In April, American will increase its Port-au-Prince service to five daily flights from MIA, and its Santiago and Santo Domingo, Dominican Republic, service to four and seven daily flights, respectively. Bogota, Medellin, and Cali, Colombia; Guayaquil and Quito, Ecuador; Lima, Peru; and Santiago, Chile, will also see service increase.

American will be the only U.S. carrier to fly to Suriname, what Raja calls an “untapped market” of travelers anxious to go home to see friends and family, whether that be in the U.S. or Suriname.

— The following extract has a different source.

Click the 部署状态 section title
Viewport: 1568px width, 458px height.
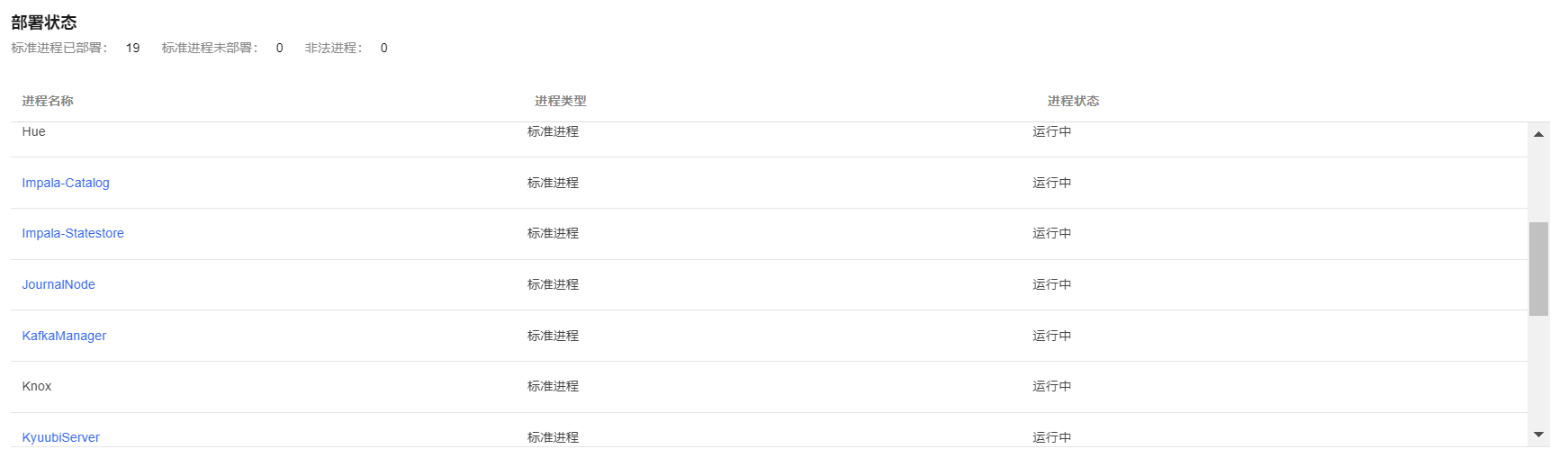(x=44, y=22)
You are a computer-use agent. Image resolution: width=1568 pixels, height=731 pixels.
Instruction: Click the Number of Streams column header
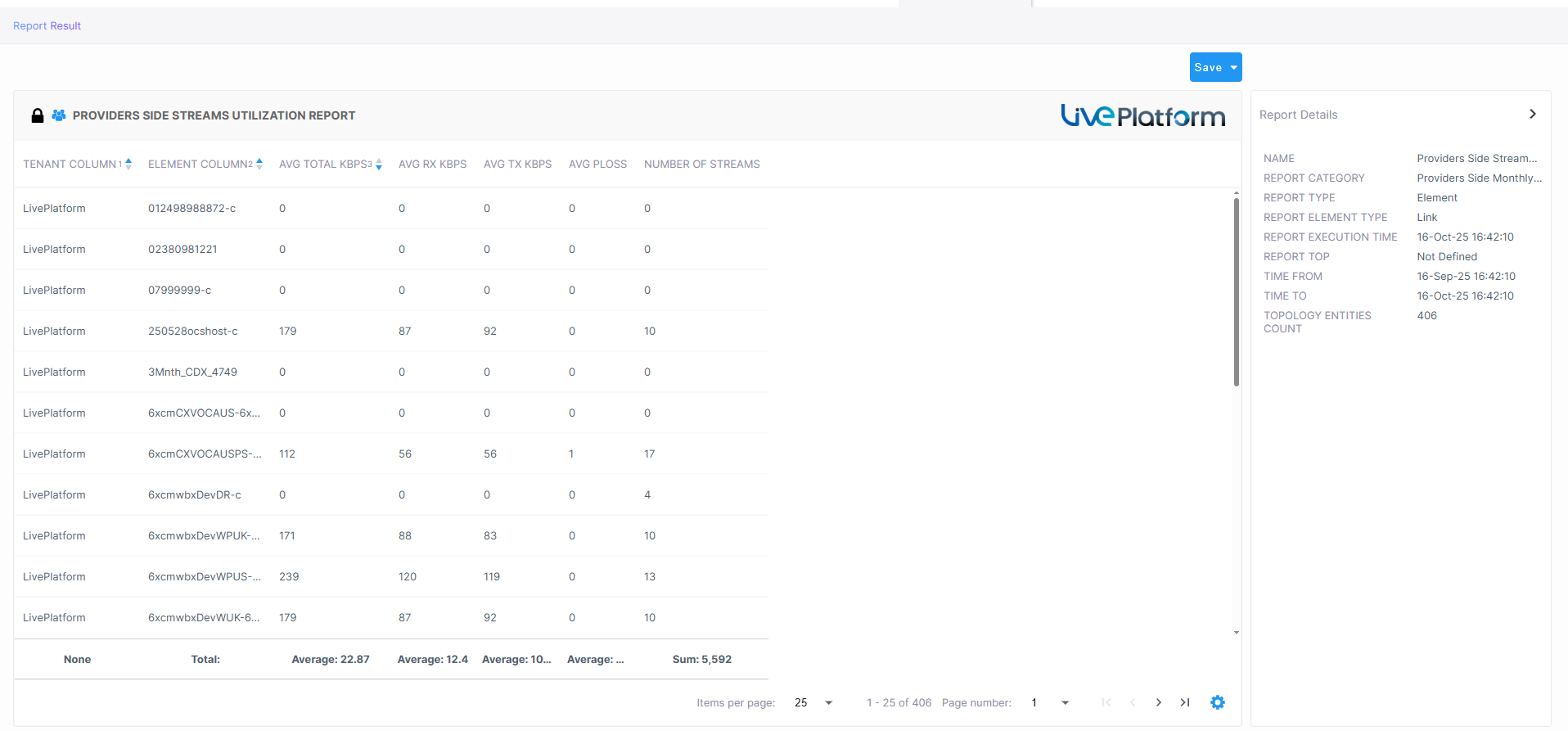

Since before COVID-19 uprooted the tourism industry, American Airlines has shrunk its Miami workforce from about 13,000 to 12,000, said Juan Carlos Liscano, American’s vice president of hub operations in Miami. To prepare for the increase in flights announced Monday, Liscano said he’s hired about 220 people.

Miami-Dade Commissioner Keon Hardemon, who oversees the airport and economic development committee, called American’s continued investment in MIA a “message of hope.”

“We all know what the global pandemic has done to the economy in South Florida,” he said. “We’re excited today to give a message of hope. If you’re at home and you’re watching this, you should be comforted by the fact that there’s an expansion that’s going on.”